WHAT IS NEEDED — Return the full forum discussion of the forbidden syllables problem word for word, leaving nothing out.

EXERCISE TEXT —
Let forbidden=indecent. Evaluation: obviously, $(a,a)$ and one of $(a,b),(b,a)$ are forbidden (try words $aaa...$ and $abab...$) ($a,b$ are letters). Then at least $n+n(n-1)/2=n(n+1)/2$ is forbidden in total. Example: let's arrange the letters $1<2<...<n$ and forbid $(i,i+k)$ for non-negative $k$. Then the letter numbers in the word are strictly reduced, so the length of the words is no more than $n$. So, the answer is $n(n+1)/2$.

I kinda did not like the formulation in this problem since it can be interpreted in two ways (several students asked about it during the competition), though in one of the interpretations the problem is even more trivial. 1) If the answer is $k$, then you are expected to show that no choice of $k-1$ syllables forbids all infinite words and that for some choice of $k$ syllables all infinite words are forbidden. 2) A different way one could interpret the problem statement instead is that if the answer is $k$, then you are expected to show that any choice of $k$ syllables forbids all infinite words and some choice of $k-1$ syllables does not forbid all infinite words. (Answer: $n^2$, as for $n^2-1$ forbidding everything except $(1,1)$ still allows the word of 1s.)

Let $G$ be a directed graph with letters as vertices and $XY$ exists iff $XY$ is not indecent. This graph can't contain any cycles, so it can have at most $\frac{n(n-1)}{2}$ edges out of the possible $n^2$ (cus $XX$ can exist), so the total number of removed edges is at least $\frac{n(n+1)}{2}$, and you can construct this by ordering vertices and connecting the ones with smaller indices to the ones with bigger indices.

DATA TO EXAMINE —
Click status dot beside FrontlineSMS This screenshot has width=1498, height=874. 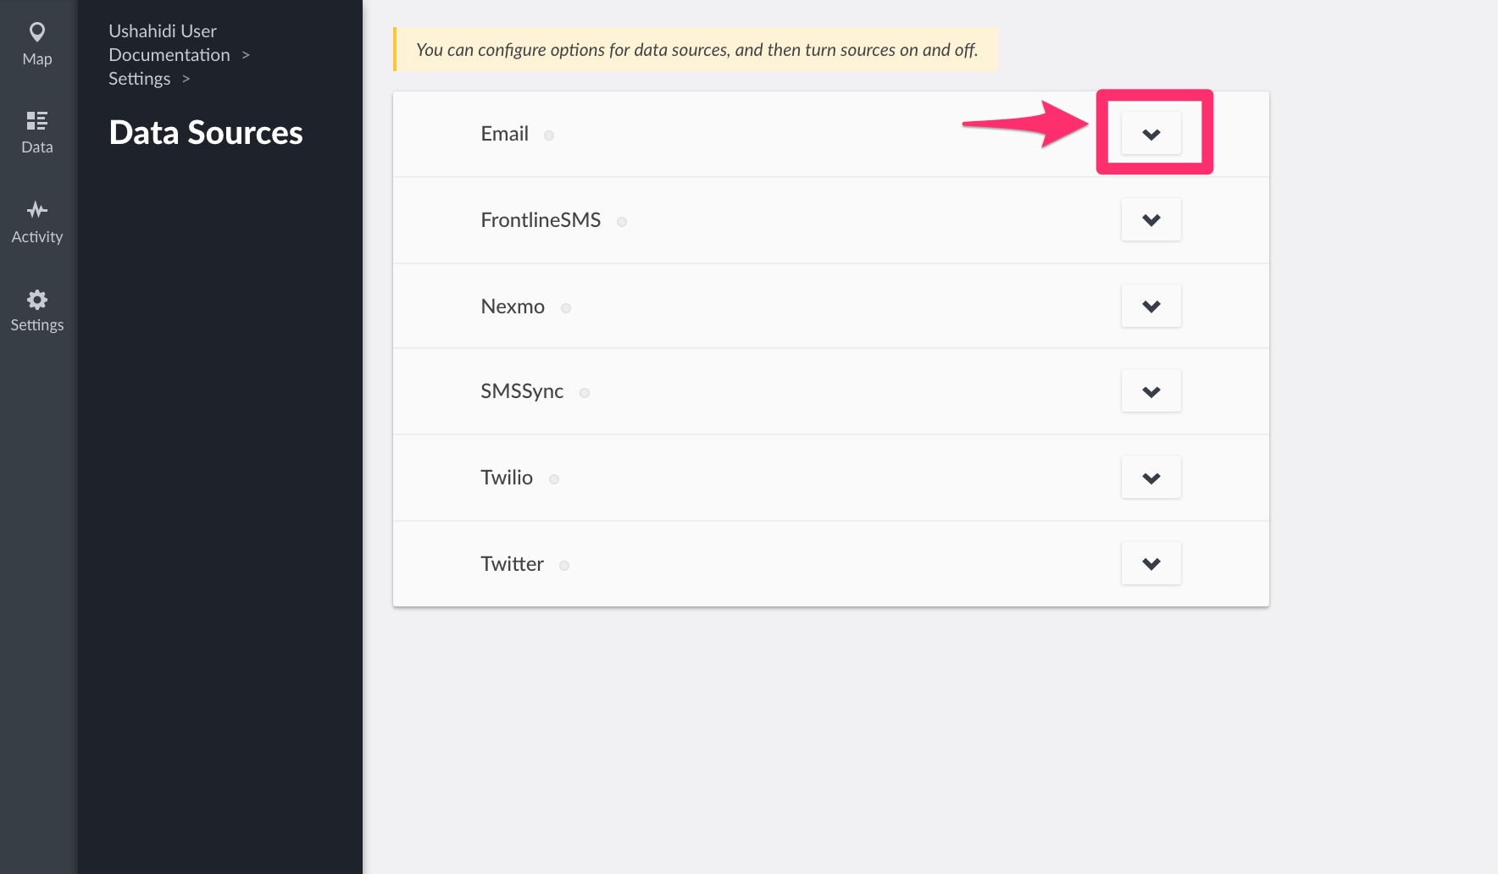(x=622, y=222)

---

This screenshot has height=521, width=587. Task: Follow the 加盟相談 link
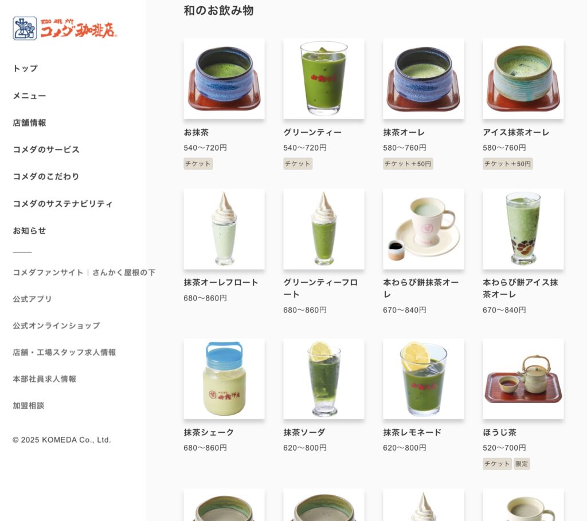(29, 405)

---

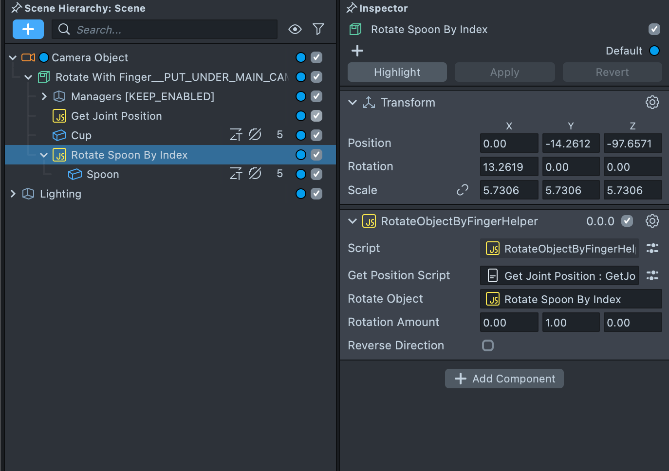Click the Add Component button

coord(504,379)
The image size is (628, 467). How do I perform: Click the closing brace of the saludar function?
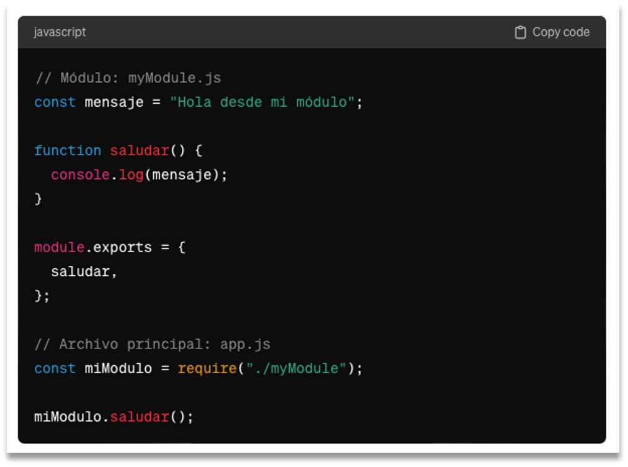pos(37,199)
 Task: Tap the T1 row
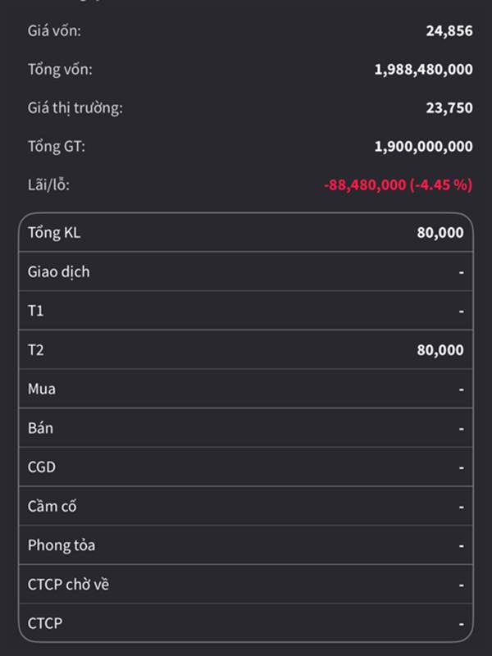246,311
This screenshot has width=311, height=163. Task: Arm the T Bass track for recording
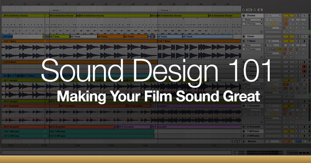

THE ANSWER —
Let forbidden=indecent. Evaluation: obviously, $(a,a)$ and one of $(a,b),(b,a)$ are forbidden (try words $aaa...$ and $abab...$) ($a,b$ are letters). Then at least $n+n(n-1)/2=n(n+1)/2$ is forbidden in total. Example: let's arrange the letters $1<2<...<n$ and forbid $(i,i+k)$ for non-negative $k$. Then the letter numbers in the word are strictly reduced, so the length of the words is no more than $n$. So, the answer is $n(n+1)/2$.

I kinda did not like the formulation in this problem since it can be interpreted in two ways (several students asked about it during the competition), though in one of the interpretations the problem is even more trivial. 1) If the answer is $k$, then you are expected to show that no choice of $k-1$ syllables forbids all infinite words and that for some choice of $k$ syllables all infinite words are forbidden. 2) A different way one could interpret the problem statement instead is that if the answer is $k$, then you are expected to show that any choice of $k$ syllables forbids all infinite words and some choice of $k-1$ syllables does not forbid all infinite words. (Answer: $n^2$, as for $n^2-1$ forbidding everything except $(1,1)$ still allows the word of 1s.)

Let $G$ be a directed graph with letters as vertices and $XY$ exists iff $XY$ is not indecent. This graph can't contain any cycles, so it can have at most $\frac{n(n-1)}{2}$ edges out of the possible $n^2$ (cus $XX$ can exist), so the total number of removed edges is at least $\frac{n(n+1)}{2}$, and you can construct this by ordering vertices and connecting the ones with smaller indices to the ones with bigger indices.